Work request = Pick up the piece on Labor's vow to smash Afghanistan's opium industry after its final sentence and keep writing it.

Exercise passage =
Thursday, March 22, 2007

Labor Vows To Smash The Opium Industry That Funds The Taliban And Al Qaeda

Cutting Off Australia's Heroin Supply At Its Source

In an announcement that has barely registered with the Australian media, Labor's foreign minister, Robert McClelland, announced last night that if Labor wins the 2007 federal election they intend to do what John Howard and President Bush have so far refused to do in Afghanistan : smash the opium production industry that is buying weapons and recruits for the Taliban and funding international Al Qaeda terrorism.

McClelland claimed on ABC's Lateline that when the British asked the Howard government almost three years ago to commit resources and boots on the ground to eradicating the Afghanistan opium trade, the government took an entire year to get back to the Brits. When they did, the Howard government responded, according to McClellan, "with just four Australian Federal Police officers, two (officers) allocated to fighting the opium trade..."

Two federal police officers to actively fight an opium production industry that is said to be the root source of more than 85% of the world's heroin and a major source of funding for the Taliban and Al Qaeda?

And yet the Howard government will commit dozens of AFP officers and hundreds of millions of dollars to anti-heroin smuggling operations in our region, in conjunction with Indonesia.

Why not simply stop the opium from ever reaching the marketplace in Afghanistan and getting across the border into Pakistan?

McClelland said Howard's unenthusiastic response to Britain, and the Afghan government's, pleas for help was "not nearly good enough. We say that is a real priority. There is absolutely no question that the government has been neglectful in that area."

Stored data =

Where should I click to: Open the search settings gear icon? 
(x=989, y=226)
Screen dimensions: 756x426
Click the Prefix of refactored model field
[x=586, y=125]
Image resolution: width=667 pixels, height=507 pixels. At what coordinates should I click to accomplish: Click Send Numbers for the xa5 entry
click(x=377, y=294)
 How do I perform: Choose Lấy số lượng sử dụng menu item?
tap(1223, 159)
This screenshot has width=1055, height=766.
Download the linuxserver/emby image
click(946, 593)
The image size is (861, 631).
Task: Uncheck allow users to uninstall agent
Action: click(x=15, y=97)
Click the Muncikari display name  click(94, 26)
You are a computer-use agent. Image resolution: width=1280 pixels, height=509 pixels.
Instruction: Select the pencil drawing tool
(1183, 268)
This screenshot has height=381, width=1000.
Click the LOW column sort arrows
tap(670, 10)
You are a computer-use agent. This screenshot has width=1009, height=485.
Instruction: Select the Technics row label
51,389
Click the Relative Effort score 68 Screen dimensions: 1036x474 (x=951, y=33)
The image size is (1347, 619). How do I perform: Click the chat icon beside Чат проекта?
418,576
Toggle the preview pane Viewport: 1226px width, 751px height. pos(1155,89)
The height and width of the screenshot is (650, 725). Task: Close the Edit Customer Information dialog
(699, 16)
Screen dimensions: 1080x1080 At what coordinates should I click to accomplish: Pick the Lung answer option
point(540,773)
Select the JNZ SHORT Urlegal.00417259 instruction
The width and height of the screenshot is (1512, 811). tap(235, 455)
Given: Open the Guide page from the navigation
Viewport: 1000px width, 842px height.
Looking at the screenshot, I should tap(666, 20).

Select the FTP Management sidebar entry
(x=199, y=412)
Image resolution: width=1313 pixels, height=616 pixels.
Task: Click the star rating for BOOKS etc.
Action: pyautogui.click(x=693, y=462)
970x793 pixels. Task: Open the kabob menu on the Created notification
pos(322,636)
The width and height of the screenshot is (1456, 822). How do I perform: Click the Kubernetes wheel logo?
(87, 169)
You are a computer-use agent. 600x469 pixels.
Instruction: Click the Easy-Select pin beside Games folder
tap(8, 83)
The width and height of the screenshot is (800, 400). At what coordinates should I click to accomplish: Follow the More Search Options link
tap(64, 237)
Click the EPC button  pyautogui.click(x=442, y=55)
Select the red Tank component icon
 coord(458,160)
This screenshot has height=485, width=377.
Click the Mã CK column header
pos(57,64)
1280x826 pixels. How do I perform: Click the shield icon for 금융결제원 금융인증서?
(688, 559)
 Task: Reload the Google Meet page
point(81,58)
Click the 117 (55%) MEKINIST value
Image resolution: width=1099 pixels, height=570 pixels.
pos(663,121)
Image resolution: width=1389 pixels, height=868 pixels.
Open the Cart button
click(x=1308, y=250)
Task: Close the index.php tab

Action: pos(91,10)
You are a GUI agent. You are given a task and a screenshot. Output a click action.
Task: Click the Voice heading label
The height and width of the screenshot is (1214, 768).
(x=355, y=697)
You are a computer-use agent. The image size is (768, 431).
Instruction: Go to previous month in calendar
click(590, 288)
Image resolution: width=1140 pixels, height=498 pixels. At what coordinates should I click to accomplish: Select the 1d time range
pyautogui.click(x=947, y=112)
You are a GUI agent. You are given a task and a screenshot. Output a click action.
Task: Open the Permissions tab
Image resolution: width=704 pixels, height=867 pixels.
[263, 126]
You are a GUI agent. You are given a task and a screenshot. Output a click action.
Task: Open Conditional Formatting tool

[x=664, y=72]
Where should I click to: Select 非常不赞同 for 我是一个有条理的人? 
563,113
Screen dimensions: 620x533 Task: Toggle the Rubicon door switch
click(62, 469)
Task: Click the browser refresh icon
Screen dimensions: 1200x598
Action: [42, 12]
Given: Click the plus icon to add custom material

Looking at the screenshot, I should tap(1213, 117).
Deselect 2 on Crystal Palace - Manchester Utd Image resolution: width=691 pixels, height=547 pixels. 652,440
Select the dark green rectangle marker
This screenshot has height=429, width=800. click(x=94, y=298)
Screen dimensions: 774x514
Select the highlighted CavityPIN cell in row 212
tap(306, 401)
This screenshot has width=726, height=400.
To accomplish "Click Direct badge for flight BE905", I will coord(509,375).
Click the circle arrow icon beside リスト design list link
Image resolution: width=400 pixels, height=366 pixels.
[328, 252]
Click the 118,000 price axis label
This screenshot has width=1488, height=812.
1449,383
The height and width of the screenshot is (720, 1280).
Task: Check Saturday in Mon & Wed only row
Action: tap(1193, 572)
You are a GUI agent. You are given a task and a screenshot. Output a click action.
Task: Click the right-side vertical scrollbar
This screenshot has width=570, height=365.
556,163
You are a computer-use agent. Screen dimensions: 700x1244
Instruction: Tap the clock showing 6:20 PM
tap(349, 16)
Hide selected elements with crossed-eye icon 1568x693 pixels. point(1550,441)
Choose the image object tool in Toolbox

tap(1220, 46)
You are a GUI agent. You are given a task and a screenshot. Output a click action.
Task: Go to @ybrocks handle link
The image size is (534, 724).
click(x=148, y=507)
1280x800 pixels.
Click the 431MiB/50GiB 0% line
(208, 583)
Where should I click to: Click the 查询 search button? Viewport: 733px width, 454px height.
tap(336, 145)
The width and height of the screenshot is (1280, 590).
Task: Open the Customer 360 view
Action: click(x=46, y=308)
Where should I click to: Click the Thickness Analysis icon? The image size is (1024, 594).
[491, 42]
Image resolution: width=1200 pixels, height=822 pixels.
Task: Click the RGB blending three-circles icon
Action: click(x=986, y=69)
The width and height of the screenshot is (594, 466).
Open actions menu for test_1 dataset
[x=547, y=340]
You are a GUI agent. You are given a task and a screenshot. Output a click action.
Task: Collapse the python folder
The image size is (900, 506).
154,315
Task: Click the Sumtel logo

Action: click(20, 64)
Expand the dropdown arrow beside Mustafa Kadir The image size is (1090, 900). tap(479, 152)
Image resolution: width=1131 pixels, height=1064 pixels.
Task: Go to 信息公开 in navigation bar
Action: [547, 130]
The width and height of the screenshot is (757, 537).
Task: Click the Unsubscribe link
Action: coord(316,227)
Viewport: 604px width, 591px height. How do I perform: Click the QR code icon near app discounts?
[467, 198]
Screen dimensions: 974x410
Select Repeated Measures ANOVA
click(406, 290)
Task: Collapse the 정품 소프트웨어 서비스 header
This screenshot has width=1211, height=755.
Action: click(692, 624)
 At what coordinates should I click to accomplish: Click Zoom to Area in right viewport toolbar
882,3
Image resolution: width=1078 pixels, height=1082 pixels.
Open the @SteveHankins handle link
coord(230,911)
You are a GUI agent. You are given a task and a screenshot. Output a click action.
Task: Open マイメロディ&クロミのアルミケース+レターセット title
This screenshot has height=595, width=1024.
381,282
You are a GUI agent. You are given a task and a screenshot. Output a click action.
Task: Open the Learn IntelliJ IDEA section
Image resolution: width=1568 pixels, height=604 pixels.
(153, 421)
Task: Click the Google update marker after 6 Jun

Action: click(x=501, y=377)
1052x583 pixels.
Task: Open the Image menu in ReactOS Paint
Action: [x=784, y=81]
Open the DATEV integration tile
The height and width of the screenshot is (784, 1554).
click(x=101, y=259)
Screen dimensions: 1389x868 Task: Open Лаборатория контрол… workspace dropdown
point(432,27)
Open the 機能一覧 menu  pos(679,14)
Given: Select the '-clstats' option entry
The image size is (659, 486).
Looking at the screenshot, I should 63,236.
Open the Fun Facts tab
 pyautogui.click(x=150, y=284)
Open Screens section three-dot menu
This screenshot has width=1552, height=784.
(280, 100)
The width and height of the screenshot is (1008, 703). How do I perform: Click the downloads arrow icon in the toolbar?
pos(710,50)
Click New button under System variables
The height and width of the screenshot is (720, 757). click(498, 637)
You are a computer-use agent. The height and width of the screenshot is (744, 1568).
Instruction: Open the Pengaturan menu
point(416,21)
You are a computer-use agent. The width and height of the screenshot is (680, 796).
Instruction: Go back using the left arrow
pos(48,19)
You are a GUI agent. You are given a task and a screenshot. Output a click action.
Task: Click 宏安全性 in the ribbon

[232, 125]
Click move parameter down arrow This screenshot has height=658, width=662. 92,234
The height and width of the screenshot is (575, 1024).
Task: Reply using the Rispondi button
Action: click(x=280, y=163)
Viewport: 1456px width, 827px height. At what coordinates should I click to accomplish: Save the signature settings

Response to this exercise =
Labor should back suggestions raised by NGOs in Afghanistan and buy the opium produced by farmers to take it out of the Afghani marketplace, as well as ramping up eradication programs. The opium can then be destroyed or given to drug companies to manufacture morphine for Iraqi hospitals.

This way, the impoverished Afghani farmers still earn a living from growing opium, but the Taliban are unable to get their hands on most of the raw product. This would help to cut off a major source of funding for the Taliban and Al Qaeda terrorists across the world.

You have to wonder why John Howard and President Bush have all but ignored more than three years worth of calls by Britain and NGOs to seriously tackle eradication of the opium crops and to take the raw ingredient for heroin out of worldwide circulation.

How can you seriously claim to be waging a War on Terror when you refuse to take action to cut off a primary source of funding for Al Qaeda operations, propaganda and recruiting?

Labor will find much support in the Australian community if they fully commit to making such plans a central plank in their Afghanistan war fighting policy for 2008 and 2009. Particularly if they can show that buy-up and eradication programs in Afghanistan will reduce the amount of heroin that makes it onto the streets of Australia's capital cities.